Este texto de Marcos es una excusa perfecta para preguntarnos cómo andamos en ambas disposiciones. ¿Somos personas disponibles?, ¿estamos abiertos a los demás o, por el contrario, queremos ser dueños y señores de nuestro día sin que nadie nos importune? Piensa en las veces que Jesús estaría cansado, incluso un poco agobiado por tanta gente, pero Él siempre tuvo -y tiene- tiempo para hacer el bien, para poder desplegar lo más bello que tiene: su amor, que deriva de su relación filial con el Padre en el Espíritu. Esto es algo en lo que el papa Francisco nos insiste sobremanera: dejémonos tocar por la realidad, permitamos que las personas nos interpelen, que toquen nuestro corazón, tal y como le sucedía a nuestro Señor. Y contemplemos nuestra vida también: ¿acaso el Señor no ha acudido presto muchas veces para acercarnos el borde de su manto para que, al contacto con Él, recobremos la vida perdida a causa de nuestros pecados, enfermedades o tristezas propias de la vida?

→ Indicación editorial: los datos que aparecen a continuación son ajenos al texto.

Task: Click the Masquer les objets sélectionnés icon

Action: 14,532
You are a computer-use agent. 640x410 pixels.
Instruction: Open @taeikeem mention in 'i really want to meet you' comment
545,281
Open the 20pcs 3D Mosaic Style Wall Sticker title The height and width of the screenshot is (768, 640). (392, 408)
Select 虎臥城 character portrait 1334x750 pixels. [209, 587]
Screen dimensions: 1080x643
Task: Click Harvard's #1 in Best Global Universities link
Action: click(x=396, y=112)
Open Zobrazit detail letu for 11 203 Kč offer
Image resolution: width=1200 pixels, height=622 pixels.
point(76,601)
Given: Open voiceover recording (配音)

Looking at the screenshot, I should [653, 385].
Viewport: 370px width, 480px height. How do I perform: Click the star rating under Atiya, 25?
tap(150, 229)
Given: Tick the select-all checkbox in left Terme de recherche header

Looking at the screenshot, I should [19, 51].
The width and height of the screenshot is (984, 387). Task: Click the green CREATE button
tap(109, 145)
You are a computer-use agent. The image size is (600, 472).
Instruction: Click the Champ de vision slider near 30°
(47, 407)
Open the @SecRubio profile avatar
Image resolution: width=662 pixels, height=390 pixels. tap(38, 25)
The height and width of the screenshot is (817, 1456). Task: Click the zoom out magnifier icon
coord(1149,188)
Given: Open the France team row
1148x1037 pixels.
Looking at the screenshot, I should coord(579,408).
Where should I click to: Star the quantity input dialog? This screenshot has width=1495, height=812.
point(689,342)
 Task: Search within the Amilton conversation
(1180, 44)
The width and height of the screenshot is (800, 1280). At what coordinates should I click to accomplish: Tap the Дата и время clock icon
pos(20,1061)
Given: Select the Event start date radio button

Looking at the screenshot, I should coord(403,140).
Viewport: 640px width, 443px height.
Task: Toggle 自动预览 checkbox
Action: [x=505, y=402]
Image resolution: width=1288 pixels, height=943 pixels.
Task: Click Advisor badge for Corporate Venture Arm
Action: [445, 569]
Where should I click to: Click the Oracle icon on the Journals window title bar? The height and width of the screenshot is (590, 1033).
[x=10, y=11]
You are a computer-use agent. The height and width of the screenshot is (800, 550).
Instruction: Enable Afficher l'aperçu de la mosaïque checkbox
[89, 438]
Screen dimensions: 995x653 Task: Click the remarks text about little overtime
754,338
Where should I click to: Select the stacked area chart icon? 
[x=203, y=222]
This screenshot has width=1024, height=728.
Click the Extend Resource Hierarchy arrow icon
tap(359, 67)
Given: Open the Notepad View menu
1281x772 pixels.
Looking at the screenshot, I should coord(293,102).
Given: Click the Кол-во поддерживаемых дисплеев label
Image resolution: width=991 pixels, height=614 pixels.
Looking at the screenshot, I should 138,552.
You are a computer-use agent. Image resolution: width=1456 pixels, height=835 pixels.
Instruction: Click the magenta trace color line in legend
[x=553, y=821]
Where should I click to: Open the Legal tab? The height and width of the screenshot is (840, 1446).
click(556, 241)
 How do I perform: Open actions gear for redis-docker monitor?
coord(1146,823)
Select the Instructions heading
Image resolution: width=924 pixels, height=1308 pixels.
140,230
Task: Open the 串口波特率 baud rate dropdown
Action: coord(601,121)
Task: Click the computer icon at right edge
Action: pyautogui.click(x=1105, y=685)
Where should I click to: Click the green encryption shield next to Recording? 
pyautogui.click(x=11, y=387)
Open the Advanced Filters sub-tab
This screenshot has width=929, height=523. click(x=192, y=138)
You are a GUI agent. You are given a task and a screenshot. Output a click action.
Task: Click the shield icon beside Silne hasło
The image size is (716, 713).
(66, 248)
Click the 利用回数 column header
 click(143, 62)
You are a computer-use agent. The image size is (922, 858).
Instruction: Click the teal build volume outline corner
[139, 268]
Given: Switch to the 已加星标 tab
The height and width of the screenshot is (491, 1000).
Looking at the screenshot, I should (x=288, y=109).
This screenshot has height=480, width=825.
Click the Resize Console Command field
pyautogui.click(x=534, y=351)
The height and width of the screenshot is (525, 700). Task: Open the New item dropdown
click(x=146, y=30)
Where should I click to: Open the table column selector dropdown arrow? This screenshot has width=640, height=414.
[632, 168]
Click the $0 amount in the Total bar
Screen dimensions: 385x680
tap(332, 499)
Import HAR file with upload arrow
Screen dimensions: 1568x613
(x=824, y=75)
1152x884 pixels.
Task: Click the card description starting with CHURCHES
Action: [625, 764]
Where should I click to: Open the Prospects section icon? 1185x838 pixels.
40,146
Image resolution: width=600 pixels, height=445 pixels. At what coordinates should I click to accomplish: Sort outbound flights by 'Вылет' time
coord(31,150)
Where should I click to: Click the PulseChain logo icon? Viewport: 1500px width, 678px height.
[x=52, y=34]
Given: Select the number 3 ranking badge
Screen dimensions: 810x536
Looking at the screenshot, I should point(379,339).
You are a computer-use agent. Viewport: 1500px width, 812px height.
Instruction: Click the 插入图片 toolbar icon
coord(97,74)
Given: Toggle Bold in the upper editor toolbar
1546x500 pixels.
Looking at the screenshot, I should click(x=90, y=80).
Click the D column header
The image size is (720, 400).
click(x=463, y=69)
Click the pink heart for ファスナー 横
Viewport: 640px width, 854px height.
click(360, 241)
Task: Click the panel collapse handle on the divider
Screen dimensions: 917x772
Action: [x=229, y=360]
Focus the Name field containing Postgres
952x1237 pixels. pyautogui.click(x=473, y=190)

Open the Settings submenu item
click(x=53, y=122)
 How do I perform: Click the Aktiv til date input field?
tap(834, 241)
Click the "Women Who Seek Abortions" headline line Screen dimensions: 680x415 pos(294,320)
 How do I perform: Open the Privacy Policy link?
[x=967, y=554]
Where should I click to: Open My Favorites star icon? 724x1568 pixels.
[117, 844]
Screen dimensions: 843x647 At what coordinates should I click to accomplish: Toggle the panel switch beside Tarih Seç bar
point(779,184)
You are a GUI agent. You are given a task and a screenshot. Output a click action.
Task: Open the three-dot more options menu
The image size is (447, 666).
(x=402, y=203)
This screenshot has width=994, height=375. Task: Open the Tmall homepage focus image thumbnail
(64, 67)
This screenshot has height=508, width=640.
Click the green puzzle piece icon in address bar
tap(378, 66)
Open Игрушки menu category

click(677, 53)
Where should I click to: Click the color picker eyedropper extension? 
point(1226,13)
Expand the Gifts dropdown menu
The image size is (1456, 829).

Por otro lado, nos maravillamos, y Jesús lo hace también, ante la fe que profesan todos aquellos que, como dice el evangelista, lo reconocieron. Ese reconocer va mucho más allá del simple saber que Él era alguien especial, el Ungido, sino que es un reconocer a la categoría experiencial. ¡Estos enfermos y sus familiares han vivido en primera persona la grande de Jesús! Es cierto que muchas veces nos cuesta reconocerlo en nuestra vida, pero más verídico resulta el hecho de que Jesucristo siempre brilla y que, como el sol que nace de lo alto, aunque haya nubes, siempre brilla, da luz y calor para que podamos vivir. Es la grandeza de la humildad de Jesús: aun cuando aparentemente ha desaparecido, siempre está ahí, en silencio, aguardando a que vayamos a tocarle la orla del manto. ¿Tenemos la fe de ser conscientes de que siempre le tenemos ahí? Busquémosle cada día, vivamos en su presencia y descubramos el poder que Él y sólo Él tiene: darnos vida, vida eterna.